3. Spiezer KMU-Treffen
Spiezer «Erbgut» entwickeln – die Region stärken
Im Deltapark im Gwatt versammelten sich am 22. Januar auf Einladung der Spiez Marketing AG und des Gewerbeverbandes rund 120 Gewerbetreibende, Wirtschaftsförderer und Spiezer Gemeindevertreter beim «3. Spiezer KMU-Treffen». Und was als Netzwerk-Treffen geplant war, das entwickelt sich schon gleich zu Anfang zu einer Art «Kick-Off-Meeting», zu einer Initial-Veranstaltung.
3. Spiezer KMU-Treffen
Was wird hier angestossen? Und wie wirkt es sich aus?
«Wirtschaft 2025»: Spiez kommt. Strategisch.

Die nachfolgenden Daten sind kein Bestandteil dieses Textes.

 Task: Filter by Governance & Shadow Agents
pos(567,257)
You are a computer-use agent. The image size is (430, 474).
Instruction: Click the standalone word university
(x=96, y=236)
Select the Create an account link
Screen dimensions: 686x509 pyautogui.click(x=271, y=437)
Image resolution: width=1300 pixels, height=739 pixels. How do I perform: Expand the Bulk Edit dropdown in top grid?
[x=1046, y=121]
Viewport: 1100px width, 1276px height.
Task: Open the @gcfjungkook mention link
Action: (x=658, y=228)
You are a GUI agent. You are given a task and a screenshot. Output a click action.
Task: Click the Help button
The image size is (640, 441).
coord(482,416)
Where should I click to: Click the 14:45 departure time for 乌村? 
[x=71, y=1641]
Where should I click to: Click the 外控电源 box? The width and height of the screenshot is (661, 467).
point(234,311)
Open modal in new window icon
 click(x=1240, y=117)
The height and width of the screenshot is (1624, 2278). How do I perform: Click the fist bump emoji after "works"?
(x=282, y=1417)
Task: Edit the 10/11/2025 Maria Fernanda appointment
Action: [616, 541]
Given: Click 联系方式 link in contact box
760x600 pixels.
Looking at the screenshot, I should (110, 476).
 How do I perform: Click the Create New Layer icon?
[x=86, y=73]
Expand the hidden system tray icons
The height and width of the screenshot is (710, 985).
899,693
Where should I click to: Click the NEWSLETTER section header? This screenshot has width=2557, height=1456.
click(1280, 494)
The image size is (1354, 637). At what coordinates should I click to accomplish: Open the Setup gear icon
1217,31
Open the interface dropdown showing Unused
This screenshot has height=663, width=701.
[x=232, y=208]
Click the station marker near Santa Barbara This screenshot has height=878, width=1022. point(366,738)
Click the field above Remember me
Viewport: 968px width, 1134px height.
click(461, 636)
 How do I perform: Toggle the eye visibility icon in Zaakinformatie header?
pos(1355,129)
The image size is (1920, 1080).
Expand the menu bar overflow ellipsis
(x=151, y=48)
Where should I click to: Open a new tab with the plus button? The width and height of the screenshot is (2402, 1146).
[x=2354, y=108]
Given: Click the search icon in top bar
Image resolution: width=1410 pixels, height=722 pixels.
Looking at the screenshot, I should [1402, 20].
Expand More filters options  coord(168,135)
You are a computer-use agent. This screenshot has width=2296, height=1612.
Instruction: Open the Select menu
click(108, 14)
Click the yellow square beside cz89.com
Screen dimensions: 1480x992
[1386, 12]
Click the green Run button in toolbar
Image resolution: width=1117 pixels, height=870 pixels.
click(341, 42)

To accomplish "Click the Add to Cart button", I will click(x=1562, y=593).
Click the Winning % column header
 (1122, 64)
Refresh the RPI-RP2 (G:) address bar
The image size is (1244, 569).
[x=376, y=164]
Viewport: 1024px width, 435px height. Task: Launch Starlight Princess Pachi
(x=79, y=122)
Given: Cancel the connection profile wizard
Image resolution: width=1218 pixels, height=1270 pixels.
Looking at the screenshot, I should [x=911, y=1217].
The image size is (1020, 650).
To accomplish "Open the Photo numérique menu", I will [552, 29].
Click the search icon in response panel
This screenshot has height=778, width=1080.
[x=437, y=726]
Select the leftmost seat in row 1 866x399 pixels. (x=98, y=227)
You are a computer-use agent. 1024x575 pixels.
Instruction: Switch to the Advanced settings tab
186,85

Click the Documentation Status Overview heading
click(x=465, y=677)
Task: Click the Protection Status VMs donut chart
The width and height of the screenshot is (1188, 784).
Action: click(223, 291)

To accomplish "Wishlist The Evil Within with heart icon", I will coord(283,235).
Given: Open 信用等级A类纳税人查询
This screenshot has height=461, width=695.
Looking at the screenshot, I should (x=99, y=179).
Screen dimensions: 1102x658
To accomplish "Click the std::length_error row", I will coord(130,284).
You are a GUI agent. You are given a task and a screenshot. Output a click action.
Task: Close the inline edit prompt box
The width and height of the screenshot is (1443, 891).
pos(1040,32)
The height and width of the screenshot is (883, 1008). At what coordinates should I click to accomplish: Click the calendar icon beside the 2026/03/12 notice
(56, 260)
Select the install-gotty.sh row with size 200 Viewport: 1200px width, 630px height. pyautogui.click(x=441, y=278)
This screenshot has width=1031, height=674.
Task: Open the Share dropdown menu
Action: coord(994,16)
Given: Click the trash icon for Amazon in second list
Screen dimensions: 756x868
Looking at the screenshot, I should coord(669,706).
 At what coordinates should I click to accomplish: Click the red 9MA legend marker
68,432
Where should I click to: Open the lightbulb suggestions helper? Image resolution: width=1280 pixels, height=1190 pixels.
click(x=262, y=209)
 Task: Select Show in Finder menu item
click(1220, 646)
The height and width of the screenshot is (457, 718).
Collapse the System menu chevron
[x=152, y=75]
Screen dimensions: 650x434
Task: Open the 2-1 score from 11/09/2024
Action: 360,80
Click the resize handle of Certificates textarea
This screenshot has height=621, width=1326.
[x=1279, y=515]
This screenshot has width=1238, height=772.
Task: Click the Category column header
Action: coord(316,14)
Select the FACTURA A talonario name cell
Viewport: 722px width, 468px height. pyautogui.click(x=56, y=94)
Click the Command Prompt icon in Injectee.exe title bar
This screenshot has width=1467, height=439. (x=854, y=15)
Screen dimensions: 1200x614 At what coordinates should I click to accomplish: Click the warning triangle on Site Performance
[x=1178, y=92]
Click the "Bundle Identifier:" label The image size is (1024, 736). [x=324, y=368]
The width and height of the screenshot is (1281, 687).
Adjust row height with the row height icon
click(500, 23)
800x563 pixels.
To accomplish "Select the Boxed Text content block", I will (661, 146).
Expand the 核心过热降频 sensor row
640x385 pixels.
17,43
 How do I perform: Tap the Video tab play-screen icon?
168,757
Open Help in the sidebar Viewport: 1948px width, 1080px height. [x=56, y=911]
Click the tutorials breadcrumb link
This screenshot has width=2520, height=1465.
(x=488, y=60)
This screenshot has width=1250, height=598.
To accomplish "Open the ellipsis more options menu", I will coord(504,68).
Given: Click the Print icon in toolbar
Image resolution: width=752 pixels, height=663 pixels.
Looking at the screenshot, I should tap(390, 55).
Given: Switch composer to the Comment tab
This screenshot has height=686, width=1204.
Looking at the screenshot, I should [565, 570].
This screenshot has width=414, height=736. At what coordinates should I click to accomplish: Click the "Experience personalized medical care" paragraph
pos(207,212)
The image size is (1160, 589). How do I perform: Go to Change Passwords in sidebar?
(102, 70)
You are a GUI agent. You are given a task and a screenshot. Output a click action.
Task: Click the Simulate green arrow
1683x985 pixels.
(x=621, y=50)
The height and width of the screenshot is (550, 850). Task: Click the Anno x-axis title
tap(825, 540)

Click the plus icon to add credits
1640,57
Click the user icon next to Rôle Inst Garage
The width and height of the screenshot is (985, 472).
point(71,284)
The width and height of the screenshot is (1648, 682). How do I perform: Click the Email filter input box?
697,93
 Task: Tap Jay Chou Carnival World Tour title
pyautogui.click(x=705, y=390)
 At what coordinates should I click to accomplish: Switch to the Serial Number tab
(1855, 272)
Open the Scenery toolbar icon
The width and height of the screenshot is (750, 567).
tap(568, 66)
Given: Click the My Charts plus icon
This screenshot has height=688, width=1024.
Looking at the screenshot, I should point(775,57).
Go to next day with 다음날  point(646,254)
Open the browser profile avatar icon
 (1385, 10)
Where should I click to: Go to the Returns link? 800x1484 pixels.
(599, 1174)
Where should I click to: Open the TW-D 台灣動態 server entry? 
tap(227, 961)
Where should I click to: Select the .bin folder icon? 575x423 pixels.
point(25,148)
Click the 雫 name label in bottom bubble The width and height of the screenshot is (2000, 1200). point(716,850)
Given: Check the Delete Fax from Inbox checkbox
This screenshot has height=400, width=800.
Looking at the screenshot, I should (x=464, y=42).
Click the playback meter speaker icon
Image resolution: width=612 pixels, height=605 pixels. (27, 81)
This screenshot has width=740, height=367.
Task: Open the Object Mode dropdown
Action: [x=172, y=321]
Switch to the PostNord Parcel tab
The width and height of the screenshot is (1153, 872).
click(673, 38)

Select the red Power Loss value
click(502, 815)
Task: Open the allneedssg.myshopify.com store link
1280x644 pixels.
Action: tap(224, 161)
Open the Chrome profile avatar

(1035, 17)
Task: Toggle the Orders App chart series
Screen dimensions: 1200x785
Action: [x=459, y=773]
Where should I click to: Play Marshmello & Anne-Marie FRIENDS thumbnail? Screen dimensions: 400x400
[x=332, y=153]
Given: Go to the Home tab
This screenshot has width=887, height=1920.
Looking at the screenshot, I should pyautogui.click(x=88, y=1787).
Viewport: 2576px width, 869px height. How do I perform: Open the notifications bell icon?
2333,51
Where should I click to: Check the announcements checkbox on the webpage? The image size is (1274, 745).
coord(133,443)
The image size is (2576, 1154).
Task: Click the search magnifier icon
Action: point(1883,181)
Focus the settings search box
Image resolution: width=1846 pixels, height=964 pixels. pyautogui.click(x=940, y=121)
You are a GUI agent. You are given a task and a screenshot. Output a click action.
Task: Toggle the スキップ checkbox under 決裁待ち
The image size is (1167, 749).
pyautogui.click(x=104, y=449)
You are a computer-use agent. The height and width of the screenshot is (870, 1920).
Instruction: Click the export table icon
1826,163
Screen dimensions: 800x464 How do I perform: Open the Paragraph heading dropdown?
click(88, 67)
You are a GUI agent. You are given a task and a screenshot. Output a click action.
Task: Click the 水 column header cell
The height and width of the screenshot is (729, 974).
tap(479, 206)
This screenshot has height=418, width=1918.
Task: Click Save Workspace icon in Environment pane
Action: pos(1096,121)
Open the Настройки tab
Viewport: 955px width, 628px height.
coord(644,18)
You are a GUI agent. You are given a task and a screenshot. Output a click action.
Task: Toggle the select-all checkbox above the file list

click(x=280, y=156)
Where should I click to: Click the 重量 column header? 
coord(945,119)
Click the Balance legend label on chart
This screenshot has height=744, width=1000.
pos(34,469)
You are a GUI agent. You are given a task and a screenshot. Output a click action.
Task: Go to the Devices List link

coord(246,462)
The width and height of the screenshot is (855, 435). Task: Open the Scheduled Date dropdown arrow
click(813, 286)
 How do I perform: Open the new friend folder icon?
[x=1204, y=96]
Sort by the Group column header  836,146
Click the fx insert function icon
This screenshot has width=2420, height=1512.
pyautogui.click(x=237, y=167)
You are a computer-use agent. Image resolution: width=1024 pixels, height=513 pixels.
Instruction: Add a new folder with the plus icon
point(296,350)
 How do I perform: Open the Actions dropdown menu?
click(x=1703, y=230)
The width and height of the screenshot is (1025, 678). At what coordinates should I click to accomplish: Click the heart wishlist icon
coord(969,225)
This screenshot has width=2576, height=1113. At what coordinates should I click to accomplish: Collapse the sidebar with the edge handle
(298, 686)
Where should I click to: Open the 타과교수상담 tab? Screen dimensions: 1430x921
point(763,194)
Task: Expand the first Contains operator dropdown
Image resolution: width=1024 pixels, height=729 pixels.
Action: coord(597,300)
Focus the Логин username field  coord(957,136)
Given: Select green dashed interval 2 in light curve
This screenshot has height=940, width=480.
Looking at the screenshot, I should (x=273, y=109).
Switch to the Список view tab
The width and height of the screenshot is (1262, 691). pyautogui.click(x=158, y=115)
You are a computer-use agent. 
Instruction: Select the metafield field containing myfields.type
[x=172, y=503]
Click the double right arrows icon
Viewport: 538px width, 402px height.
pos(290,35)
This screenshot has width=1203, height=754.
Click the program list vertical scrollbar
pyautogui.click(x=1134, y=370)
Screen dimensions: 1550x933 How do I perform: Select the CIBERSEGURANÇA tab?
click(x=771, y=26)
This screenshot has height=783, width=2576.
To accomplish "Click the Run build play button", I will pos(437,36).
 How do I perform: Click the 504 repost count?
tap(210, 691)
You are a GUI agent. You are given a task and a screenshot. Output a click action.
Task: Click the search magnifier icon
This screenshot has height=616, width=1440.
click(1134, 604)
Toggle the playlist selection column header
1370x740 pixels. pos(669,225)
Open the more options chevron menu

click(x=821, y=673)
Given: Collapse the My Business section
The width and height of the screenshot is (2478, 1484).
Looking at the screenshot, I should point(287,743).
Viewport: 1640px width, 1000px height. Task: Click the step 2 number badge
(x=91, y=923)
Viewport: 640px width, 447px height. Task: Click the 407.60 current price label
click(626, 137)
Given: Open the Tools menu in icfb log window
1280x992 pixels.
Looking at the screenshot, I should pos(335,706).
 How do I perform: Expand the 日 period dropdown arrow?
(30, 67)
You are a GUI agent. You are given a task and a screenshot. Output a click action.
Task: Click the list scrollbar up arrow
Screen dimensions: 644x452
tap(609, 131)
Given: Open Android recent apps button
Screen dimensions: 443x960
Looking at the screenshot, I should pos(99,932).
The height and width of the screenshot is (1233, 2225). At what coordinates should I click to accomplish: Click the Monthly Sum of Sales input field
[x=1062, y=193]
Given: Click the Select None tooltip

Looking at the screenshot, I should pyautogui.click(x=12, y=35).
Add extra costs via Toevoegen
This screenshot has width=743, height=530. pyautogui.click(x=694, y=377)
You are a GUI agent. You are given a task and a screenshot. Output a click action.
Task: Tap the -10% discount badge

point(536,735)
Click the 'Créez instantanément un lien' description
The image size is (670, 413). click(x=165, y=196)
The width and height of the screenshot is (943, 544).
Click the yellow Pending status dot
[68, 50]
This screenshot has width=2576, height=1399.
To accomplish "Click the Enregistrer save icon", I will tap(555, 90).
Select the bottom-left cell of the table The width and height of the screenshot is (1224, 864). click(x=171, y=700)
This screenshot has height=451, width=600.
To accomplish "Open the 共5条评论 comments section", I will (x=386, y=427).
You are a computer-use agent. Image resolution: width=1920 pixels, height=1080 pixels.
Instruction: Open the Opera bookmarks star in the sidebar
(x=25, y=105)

Nach der Begrüssung durch Adrian Klossner, Präsident des Gewerbeverbandes, verdeutlichte Gemeindepräsidentin Jolanda Brunner, dass man in Spiez nicht nur im vergangenen Jahr einige Entwicklungs-Erfolge erzielen konnte. Sondern nun werde man die Zukunft zielgerichtet und mit langfristigen Entwicklungsplänen angehen. Strategisch eben.
Sie nannte konkrete Beispiele: Die Testplanung «Zentrum Spiez» (in Bahnhofsnähe) wird ein Meilenstein in der Arealentwicklung sein. Eine Orientierung der Öffentlichkeit folgt in Kürze. Das Gewerbeland Lattigen wird zur Zeit von mehreren Betrieben gemeinsam entwickelt. Federführend in diesem Projekt ist die Firma Kandahar Schuhmanufaktur AG aus Thun. Eine weitere Fläche in der Entwicklung ist das Gewerbeland Angolder bei der Autobahnausfahrt Spiez, das interessierten Betrieben weiterhin offensteht. Zudem soll die bevorstehende Umgestaltung der Oberlandstrasse zu einer Attraktivierung des Spiezer Zentrums beitragen. Das Auflageverfahren zum überarbeiteten Projekt ist für den Sommer geplant.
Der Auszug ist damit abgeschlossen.